### WHAT TO WORK ON
Scan the entries for "link". Every line that holds it is to be copied.

++++++++

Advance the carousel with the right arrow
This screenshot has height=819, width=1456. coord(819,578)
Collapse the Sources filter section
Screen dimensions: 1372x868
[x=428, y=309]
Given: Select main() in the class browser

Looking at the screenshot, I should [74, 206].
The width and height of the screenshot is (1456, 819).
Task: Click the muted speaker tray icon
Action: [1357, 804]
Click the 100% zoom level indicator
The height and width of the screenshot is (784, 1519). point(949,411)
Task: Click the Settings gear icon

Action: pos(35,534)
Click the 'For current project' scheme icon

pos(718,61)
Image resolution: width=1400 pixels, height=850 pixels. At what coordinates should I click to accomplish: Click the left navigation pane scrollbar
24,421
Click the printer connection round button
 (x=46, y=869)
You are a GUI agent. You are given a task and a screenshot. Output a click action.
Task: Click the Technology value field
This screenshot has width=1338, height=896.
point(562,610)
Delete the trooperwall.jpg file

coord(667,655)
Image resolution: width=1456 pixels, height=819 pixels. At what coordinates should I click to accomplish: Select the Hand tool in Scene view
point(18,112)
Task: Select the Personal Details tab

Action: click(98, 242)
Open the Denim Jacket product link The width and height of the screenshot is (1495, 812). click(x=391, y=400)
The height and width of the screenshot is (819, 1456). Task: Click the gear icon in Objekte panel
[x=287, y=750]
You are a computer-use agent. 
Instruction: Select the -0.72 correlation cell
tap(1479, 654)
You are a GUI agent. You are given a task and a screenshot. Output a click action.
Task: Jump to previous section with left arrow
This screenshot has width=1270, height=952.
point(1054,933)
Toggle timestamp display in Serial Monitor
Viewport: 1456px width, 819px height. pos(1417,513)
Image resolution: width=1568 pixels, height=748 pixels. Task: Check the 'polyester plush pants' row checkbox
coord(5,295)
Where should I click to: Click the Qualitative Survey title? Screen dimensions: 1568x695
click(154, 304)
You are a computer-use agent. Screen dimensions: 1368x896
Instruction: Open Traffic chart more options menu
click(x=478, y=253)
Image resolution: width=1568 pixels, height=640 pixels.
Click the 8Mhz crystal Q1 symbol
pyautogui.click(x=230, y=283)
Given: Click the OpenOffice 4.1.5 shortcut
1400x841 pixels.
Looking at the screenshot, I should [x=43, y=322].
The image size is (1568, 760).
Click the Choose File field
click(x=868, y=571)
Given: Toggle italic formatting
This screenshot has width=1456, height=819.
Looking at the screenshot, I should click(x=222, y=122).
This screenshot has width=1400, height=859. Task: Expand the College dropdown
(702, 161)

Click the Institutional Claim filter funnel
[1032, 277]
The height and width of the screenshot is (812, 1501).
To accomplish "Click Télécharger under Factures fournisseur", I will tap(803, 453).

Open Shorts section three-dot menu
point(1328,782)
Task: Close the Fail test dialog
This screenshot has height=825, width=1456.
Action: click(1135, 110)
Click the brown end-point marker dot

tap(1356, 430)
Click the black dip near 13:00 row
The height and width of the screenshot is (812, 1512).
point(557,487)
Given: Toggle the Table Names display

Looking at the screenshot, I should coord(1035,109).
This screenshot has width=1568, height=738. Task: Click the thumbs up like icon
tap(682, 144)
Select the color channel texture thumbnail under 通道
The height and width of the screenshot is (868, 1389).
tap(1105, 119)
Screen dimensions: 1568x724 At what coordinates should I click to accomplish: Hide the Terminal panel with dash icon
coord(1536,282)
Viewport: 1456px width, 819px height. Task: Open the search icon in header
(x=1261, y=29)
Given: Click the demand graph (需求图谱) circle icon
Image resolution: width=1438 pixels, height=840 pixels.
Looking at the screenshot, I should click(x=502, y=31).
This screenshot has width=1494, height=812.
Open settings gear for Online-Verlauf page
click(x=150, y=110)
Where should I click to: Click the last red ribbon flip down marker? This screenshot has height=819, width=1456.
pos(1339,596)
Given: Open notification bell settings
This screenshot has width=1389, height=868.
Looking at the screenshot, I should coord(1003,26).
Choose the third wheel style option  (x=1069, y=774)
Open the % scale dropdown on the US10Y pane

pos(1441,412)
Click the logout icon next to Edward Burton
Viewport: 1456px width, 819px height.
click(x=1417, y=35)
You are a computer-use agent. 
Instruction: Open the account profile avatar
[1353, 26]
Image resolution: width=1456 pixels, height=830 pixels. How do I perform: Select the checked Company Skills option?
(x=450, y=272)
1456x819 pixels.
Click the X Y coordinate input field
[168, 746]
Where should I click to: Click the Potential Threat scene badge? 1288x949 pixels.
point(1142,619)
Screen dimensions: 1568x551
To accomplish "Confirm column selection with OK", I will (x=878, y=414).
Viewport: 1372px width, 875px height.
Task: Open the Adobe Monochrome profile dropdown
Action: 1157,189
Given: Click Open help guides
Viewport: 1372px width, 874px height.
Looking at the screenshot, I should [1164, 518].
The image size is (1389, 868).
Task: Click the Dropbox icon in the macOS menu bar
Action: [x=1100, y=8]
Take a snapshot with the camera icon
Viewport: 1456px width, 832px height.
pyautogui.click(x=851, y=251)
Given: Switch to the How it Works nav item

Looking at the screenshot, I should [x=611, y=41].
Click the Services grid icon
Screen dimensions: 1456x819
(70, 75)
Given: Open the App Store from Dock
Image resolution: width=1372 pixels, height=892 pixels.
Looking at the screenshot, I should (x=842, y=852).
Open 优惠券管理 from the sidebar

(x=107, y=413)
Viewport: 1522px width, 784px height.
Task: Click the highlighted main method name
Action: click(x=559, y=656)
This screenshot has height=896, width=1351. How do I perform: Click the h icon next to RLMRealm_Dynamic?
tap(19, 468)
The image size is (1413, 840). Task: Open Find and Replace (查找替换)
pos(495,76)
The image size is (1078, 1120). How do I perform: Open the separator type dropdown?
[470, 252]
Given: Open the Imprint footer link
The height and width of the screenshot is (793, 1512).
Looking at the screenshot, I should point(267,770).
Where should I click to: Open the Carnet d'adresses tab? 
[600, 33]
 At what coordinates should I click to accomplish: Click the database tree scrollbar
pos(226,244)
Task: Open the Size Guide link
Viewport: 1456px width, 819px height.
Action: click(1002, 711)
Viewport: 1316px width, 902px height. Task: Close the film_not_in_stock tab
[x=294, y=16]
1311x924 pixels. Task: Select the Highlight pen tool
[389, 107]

++++++++

### SOLUTION FOR THIS TASK
Open the Denim Jacket product link The width and height of the screenshot is (1495, 812). click(x=391, y=400)
Given: Open the Imprint footer link
Task: Open the Size Guide link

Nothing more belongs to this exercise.